• **WRITTEN REQUEST**: Format the items from the start through the line containing "will [x=1568, y=771].", inclusive, as a two-column CSV with the columns instruction and answer. Give one row per item, with each value in a single quoted field and line breaks replaced by spaces.
**** SUPPLIED ENTRIES
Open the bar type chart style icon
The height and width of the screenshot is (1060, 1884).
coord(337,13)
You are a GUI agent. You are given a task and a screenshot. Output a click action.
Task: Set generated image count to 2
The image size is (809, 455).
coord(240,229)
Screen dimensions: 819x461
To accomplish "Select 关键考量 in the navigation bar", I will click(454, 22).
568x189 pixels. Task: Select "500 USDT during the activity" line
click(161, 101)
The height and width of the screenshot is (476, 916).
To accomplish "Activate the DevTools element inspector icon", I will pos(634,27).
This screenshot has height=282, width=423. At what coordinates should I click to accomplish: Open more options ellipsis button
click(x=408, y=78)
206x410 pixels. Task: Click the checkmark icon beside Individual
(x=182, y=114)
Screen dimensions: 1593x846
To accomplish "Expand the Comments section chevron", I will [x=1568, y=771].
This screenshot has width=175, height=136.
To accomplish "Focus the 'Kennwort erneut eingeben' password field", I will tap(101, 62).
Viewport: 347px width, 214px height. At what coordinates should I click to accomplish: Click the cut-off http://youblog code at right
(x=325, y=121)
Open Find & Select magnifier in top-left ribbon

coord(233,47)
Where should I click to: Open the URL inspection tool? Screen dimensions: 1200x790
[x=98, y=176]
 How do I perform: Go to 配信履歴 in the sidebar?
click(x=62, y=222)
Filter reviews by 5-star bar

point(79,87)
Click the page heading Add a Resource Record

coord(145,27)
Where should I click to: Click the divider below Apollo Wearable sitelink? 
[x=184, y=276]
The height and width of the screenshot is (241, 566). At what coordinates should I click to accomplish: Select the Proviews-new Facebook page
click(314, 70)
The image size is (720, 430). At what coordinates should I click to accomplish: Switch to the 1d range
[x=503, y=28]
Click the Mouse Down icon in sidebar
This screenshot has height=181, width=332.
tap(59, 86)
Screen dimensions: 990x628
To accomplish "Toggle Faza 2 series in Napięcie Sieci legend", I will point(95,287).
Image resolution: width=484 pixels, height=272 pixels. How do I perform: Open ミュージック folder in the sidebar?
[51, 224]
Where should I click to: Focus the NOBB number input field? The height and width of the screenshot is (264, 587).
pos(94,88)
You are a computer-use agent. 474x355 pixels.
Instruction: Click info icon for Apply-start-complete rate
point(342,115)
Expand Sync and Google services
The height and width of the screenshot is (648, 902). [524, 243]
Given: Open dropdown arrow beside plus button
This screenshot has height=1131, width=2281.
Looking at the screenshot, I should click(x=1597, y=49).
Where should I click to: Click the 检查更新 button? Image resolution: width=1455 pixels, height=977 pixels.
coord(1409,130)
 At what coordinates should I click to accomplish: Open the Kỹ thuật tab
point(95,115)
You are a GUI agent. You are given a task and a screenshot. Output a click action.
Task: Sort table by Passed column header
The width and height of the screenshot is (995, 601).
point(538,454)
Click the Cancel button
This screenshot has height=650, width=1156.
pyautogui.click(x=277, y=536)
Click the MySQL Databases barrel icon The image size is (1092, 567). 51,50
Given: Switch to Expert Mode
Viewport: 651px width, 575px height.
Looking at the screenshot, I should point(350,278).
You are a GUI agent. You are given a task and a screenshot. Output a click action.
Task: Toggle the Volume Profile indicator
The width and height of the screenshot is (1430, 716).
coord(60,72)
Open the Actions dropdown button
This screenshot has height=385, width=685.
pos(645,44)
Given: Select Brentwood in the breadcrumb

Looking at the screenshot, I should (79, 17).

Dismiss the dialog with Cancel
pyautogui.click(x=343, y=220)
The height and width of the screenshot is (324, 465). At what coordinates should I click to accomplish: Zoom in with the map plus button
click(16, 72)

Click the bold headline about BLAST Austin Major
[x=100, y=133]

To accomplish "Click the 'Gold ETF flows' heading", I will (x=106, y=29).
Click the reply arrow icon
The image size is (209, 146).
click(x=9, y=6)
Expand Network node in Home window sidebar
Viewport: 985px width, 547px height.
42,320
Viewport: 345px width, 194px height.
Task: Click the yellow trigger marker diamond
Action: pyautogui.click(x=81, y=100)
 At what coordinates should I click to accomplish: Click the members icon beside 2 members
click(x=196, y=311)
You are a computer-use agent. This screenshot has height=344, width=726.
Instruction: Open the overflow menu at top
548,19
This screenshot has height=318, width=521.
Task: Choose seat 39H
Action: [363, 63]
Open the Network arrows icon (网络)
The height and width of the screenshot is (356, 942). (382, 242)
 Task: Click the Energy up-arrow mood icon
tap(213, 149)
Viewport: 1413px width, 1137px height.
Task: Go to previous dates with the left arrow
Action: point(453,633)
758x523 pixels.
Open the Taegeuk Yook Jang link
********
• **EXERCISE RESULT**:
instruction,answer
"Open the bar type chart style icon The height and width of the screenshot is (1060, 1884).","coord(337,13)"
"You are a GUI agent. You are given a task and a screenshot. Output a click action. Task: Set generated image count to 2 The image size is (809, 455).","coord(240,229)"
"Screen dimensions: 819x461 To accomplish ""Select 关键考量 in the navigation bar"",","I will click(454, 22)."
"568x189 pixels. Task: Select ""500 USDT during the activity"" line","click(161, 101)"
"The height and width of the screenshot is (476, 916). To accomplish ""Activate the DevTools element inspector icon"",","I will pos(634,27)."
"This screenshot has height=282, width=423. At what coordinates should I click to accomplish: Open more options ellipsis button","click(x=408, y=78)"
"206x410 pixels. Task: Click the checkmark icon beside Individual","(x=182, y=114)"
"Screen dimensions: 1593x846 To accomplish ""Expand the Comments section chevron"",","I will [x=1568, y=771]."